◆ TASK
Please carry on the biography of the physicist Robert Graham below, starting right after its final sentence.

◆ PROVIDED TEXT
= Robert Graham (physicist) =

German theoretical physicist

Robert Graham (born 11 February 1942, Berlin) is a German theoretical physicist.

==Biography==
Graham attended the Karls-Gymnasium in Stuttgart and studied at the University of Stuttgart, where in 1967 he earned under Hermann Haken his physics Diplom (quantum fluctuations of the optical parametric oscillator) and in 1969 his PhD (Lichtausbreitung in laseraktiven fluktuierenden Medien, "Light Propagation in Laser-active Fluctuating Media"). Continuing this work, he applied the theory of cooperative systems publicized by Haken as "Synergetik" (Synergetics) in quantum optics. As a post-doc, he was a guest scientist at New York University and, after his Habilitation in 1971, scientific advisor and professor at the University of Stuttgart. From 1975 he was a professor at the Universität Duisburg-Essen, where he is now retired as professor emeritus. He was there also dean and prorector for research.

He worked on extremely diverse areas of quantum theoretical statistical mechanics, apart from laser theory also in the 1990s with the theory of Bose–Einstein condensate. In 2009 he received the Max Planck medal, the highest honor of the DPG in theoretical physics for his contributions in the areas of quantum optics, the statistical mechanics of open stationary systems outside thermodynamic equilibrium, quantum fluids and quantum gases as well as quantum chaos (according to the Laudatio of the Max Planck medal 2009) and his contributions to quantum aspects of cosmology and gravitation.

◆ GIVEN INFORMATION
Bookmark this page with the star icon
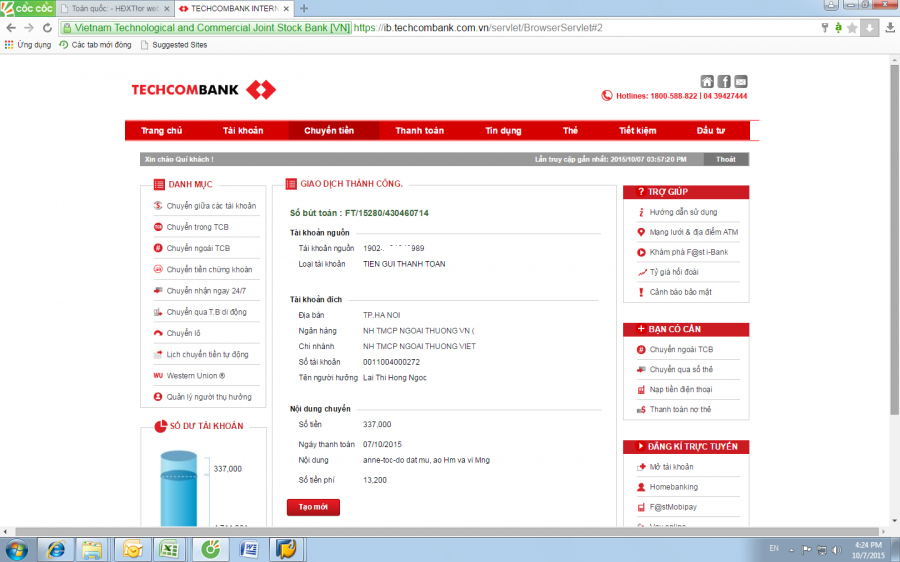 click(x=852, y=27)
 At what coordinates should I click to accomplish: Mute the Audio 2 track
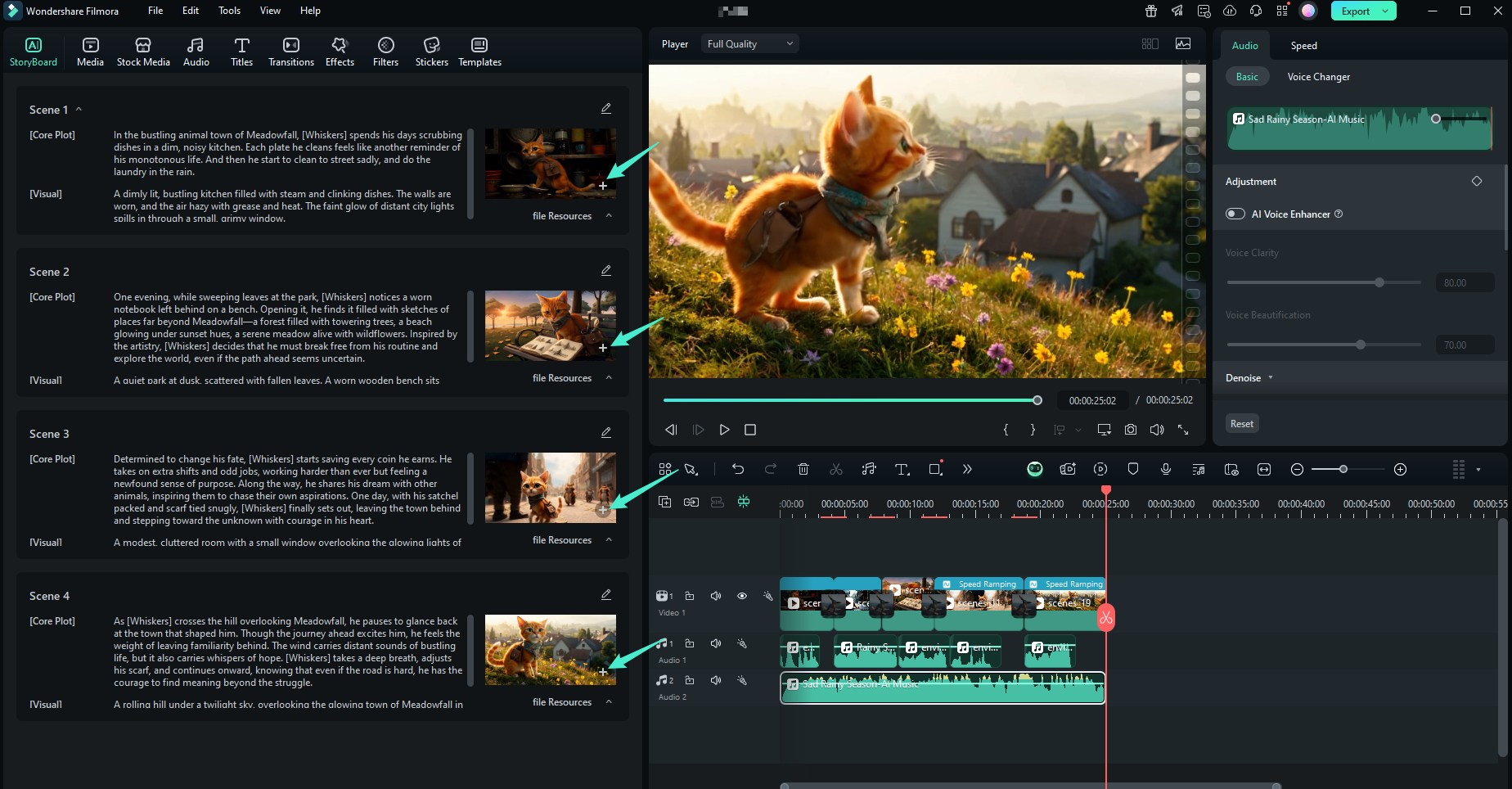(x=716, y=680)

◆ RESPONSE TO THE EXERCISE
== Selected works ==
- Von der Laserschwelle zum Quantenphasenübergang - Photonen und Atome als Quantengase im Fließgleichgewicht. In: Physik Journal. 2009, No. 8/9 (prize acceptance speech for the Max Planck medal)
- Statistical theory of instabilities in stationary nonequilibrium systems with applications to lasers and nonlinear optics (= Springer Tracts in Modern Physics, Vol. 66). 1973 (Habilitation 1971)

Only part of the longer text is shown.